There are no restrictions on foreign buyers acquiring real estate in Turks and Caicos Islands, and unlike in other destinations in the Caribbean, foreign buyers do not require any kind of license or permit to purchase property. Property can be purchased by an individual or corporation. Title to real estate is evidenced by a land register and guaranteed by the British Crown.

As a British Overseas Territory with a U.S. dollar-based economy located just over an hour from Miami, Turks and Caicos Islands is widely known as a secure destination for investment. It has established itself as a firm favorite with American, Canadian, and British property investors.

The Buying Process
  1. Make an offer on your property
  2. Once accepted, engage a local attorney to review the purchase and sale agreement
  3. Upon signing the purchase and sale agreement, you will need to pay a required deposit
  4. Understand the payment structure and process
  5. Pay all required taxes and fees
Taxes and Fees
  • Stamp duty (transfer tax) is payable by purchaser to the government
  • Legal fees are typically 1%
Banking and Mortgages

The primary banks in Turks and Caicos are Canadian based, specifically FirstCaribbean International Bank (CIBC), Royal Bank of Canada (RBC), and Scotia Bank. Mortgages are generally available up to 50% LTV, however, construction loans can be difficult to obtain.

Residency and Citizenship

It is possible to purchase real estate without having any sort of legal permission to reside in the country. Currently, it is possible to obtain a Permanent Resident Certificate (PRC) depending on the purchase price. If you are considering purchasing land, you should consult with your local attorney as to what status you will receive.
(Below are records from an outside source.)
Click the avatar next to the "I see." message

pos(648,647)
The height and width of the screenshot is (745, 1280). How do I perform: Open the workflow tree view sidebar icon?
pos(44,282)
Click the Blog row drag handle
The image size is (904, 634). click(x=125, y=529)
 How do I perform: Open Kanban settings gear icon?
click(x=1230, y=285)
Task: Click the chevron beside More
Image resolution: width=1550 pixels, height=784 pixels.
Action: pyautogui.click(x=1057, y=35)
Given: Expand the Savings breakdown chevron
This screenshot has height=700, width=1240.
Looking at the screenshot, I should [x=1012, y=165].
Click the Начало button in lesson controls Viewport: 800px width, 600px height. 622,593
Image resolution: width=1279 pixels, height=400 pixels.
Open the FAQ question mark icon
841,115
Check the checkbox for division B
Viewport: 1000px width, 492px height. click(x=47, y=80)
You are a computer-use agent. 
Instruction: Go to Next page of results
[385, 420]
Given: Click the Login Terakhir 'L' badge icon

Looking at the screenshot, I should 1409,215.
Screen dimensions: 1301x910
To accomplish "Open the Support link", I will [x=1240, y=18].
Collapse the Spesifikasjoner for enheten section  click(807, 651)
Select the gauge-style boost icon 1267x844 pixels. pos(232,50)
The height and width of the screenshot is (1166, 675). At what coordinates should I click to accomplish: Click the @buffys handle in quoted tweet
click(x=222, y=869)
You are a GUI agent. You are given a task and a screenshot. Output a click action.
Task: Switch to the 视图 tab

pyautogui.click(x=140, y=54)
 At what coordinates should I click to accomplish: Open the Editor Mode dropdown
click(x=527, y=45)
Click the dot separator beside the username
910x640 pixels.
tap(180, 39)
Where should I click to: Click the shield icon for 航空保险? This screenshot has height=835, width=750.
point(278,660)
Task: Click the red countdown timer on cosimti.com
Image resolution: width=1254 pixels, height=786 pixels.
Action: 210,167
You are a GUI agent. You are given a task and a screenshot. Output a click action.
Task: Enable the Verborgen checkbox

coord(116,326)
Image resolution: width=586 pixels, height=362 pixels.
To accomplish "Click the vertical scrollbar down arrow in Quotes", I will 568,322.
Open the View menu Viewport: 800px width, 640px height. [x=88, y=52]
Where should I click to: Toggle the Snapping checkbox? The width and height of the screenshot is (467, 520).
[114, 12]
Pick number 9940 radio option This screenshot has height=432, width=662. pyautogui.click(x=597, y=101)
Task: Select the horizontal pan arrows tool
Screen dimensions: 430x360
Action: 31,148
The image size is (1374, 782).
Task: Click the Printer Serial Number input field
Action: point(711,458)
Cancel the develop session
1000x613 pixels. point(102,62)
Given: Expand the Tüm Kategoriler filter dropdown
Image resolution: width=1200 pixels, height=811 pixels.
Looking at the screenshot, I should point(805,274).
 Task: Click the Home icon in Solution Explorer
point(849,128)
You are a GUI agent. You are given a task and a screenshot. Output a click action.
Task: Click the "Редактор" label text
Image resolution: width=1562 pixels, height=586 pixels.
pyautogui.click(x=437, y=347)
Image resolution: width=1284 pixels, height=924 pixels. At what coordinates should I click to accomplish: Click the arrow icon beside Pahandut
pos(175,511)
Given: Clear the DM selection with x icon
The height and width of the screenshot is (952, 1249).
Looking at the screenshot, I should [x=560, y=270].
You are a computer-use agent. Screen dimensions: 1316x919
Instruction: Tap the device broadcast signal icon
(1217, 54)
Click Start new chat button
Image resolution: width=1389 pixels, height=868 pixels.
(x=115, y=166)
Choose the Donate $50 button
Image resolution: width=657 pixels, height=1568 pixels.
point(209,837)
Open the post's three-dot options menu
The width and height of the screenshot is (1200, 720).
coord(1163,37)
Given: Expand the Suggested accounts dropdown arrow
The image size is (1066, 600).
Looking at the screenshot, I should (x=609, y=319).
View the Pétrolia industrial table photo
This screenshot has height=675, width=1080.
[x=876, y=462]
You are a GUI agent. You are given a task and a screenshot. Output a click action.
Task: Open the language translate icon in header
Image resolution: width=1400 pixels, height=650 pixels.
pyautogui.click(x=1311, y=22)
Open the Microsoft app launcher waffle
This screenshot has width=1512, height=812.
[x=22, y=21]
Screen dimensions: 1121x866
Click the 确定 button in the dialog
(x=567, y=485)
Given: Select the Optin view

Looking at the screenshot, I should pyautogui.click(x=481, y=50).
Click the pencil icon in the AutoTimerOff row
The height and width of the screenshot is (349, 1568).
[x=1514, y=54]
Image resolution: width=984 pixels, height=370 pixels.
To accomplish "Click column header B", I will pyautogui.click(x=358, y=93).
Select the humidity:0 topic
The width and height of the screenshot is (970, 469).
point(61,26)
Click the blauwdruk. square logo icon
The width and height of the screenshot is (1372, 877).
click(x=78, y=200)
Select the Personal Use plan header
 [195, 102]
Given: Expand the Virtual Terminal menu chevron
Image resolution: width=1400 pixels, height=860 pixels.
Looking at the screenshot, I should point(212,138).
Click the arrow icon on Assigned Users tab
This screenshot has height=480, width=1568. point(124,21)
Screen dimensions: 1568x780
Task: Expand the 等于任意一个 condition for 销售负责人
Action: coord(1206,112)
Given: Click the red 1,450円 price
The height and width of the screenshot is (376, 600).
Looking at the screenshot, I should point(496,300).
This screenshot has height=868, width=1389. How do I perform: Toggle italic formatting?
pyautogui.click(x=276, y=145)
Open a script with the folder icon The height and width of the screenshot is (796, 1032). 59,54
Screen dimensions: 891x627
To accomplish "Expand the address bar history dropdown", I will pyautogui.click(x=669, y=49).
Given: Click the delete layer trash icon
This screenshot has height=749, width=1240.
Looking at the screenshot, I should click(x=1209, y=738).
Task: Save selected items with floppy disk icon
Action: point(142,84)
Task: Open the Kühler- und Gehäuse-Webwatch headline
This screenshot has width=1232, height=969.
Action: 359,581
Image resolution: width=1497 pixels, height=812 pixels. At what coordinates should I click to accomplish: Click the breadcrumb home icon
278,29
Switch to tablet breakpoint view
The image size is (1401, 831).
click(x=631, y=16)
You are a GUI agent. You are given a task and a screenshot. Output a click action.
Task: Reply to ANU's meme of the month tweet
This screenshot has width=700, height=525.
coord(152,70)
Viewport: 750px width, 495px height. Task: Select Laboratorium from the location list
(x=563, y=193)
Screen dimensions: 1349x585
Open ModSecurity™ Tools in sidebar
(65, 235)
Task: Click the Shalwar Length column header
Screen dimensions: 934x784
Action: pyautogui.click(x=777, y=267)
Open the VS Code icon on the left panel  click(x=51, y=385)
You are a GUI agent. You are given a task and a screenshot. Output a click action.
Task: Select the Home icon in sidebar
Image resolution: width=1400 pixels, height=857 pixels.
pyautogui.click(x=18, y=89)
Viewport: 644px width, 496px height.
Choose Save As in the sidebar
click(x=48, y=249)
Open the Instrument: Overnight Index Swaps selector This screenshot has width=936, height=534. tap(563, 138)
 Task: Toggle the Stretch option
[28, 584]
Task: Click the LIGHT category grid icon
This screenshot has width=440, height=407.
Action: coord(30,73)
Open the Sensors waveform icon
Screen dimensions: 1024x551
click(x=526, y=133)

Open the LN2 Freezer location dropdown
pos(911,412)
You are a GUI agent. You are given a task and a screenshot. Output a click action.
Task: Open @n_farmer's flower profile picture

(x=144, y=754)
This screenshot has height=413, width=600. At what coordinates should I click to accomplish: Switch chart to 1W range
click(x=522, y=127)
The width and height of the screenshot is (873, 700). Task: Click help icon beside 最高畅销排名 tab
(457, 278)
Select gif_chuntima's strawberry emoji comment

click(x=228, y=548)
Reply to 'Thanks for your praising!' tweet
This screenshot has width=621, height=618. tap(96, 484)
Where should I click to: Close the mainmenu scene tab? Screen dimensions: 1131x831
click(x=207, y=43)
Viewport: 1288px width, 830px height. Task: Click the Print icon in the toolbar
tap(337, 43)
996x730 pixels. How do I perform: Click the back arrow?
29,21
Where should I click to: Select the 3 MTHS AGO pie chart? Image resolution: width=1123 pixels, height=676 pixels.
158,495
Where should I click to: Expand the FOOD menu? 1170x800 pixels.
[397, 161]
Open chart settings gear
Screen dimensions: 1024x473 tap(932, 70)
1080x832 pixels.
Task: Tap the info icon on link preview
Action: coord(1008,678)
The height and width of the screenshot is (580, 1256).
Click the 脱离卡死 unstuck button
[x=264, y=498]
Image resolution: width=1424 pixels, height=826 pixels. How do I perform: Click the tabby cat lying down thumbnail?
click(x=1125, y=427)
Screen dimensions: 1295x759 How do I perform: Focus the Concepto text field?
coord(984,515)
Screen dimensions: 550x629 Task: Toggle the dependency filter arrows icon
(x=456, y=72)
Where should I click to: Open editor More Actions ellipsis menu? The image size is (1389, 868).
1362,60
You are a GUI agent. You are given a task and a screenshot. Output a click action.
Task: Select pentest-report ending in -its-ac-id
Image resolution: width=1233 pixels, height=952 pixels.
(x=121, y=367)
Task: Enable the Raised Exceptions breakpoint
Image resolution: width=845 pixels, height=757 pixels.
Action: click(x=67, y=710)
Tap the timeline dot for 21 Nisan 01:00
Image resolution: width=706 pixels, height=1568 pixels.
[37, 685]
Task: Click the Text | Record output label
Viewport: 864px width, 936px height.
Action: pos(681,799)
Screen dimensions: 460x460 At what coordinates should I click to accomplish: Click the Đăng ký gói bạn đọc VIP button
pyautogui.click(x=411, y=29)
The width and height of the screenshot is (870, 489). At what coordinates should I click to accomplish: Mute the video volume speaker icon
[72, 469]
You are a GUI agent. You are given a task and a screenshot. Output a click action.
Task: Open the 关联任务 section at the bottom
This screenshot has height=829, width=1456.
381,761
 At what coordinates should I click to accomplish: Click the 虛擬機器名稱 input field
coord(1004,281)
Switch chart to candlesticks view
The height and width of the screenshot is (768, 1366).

Turks and Caicos Islander Status is a locally conferred status that is normally equated with ‘citizenship’ in other countries and is extremely difficult to obtain. In order to obtain British Overseas Territory Citizenship, with a physical passport, invariably, one must first obtain a Permanent Residence Certificate (following significant investment) and then reside almost permanently for five years in the country. However, this does not entitle one to operate restricted businesses categories or vote in elections.